WHAT THE TASK REQUIRES: Update the stretch of lines from the one containing "Select the Crop tool" through the end, replacing "Select" with "Choose" and leaving everything else unchanged. Return only those lines.

DATA LISTING:
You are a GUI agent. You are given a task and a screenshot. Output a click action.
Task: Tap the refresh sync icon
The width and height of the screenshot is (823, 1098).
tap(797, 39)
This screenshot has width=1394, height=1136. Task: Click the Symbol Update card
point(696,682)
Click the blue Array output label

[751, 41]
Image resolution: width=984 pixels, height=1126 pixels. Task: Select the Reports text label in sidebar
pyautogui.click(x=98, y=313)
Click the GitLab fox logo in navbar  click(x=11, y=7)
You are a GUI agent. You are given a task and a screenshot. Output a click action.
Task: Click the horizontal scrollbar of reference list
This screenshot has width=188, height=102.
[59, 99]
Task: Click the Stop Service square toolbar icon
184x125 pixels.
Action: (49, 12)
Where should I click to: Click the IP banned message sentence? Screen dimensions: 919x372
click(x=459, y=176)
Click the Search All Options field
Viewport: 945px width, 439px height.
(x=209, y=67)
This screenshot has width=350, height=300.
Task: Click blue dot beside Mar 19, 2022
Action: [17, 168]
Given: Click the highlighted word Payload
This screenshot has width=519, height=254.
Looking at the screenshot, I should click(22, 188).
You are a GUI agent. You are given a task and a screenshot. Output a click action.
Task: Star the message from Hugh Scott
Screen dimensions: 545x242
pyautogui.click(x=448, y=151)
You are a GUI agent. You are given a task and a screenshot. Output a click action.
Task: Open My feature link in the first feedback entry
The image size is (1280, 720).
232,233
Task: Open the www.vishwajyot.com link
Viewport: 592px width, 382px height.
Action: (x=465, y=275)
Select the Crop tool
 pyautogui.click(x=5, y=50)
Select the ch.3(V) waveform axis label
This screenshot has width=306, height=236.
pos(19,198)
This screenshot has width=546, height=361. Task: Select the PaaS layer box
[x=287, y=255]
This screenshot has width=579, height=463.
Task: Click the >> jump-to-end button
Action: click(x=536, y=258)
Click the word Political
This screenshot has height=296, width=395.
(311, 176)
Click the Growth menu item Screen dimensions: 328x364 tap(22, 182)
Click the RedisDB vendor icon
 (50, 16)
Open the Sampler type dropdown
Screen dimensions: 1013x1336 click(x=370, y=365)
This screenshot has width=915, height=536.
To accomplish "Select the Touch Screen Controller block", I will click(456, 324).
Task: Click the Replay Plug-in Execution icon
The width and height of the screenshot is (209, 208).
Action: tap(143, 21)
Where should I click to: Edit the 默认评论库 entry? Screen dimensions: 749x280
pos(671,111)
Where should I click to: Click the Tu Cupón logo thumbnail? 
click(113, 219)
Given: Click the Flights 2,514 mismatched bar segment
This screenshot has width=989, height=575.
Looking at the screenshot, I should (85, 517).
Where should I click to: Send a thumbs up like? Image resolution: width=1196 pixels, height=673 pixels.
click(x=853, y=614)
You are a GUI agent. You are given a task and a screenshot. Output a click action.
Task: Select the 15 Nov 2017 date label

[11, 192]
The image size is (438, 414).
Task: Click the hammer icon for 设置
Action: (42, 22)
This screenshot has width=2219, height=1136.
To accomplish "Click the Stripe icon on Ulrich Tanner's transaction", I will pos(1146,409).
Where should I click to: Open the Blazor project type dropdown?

ANSWER FOR THE TASK:
Choose the Crop tool
 pyautogui.click(x=5, y=50)
Choose the ch.3(V) waveform axis label
This screenshot has width=306, height=236.
pos(19,198)
This screenshot has width=546, height=361. Task: Choose the PaaS layer box
[x=287, y=255]
This screenshot has width=579, height=463.
Task: Click the >> jump-to-end button
Action: click(x=536, y=258)
Click the word Political
This screenshot has height=296, width=395.
(311, 176)
Click the Growth menu item Screen dimensions: 328x364 tap(22, 182)
Click the RedisDB vendor icon
 (50, 16)
Open the Sampler type dropdown
Screen dimensions: 1013x1336 click(x=370, y=365)
This screenshot has width=915, height=536.
To accomplish "Choose the Touch Screen Controller block", I will click(456, 324).
Task: Click the Replay Plug-in Execution icon
The width and height of the screenshot is (209, 208).
Action: tap(143, 21)
Where should I click to: Edit the 默认评论库 entry? Screen dimensions: 749x280
pos(671,111)
Where should I click to: Click the Tu Cupón logo thumbnail? 
click(113, 219)
Given: Click the Flights 2,514 mismatched bar segment
This screenshot has width=989, height=575.
Looking at the screenshot, I should (85, 517).
Where should I click to: Send a thumbs up like? Image resolution: width=1196 pixels, height=673 pixels.
click(x=853, y=614)
You are a GUI agent. You are given a task and a screenshot. Output a click action.
Task: Choose the 15 Nov 2017 date label

[11, 192]
The image size is (438, 414).
Task: Click the hammer icon for 设置
Action: (42, 22)
This screenshot has width=2219, height=1136.
To accomplish "Click the Stripe icon on Ulrich Tanner's transaction", I will pos(1146,409).
Where should I click to: Open the Blazor project type dropdown?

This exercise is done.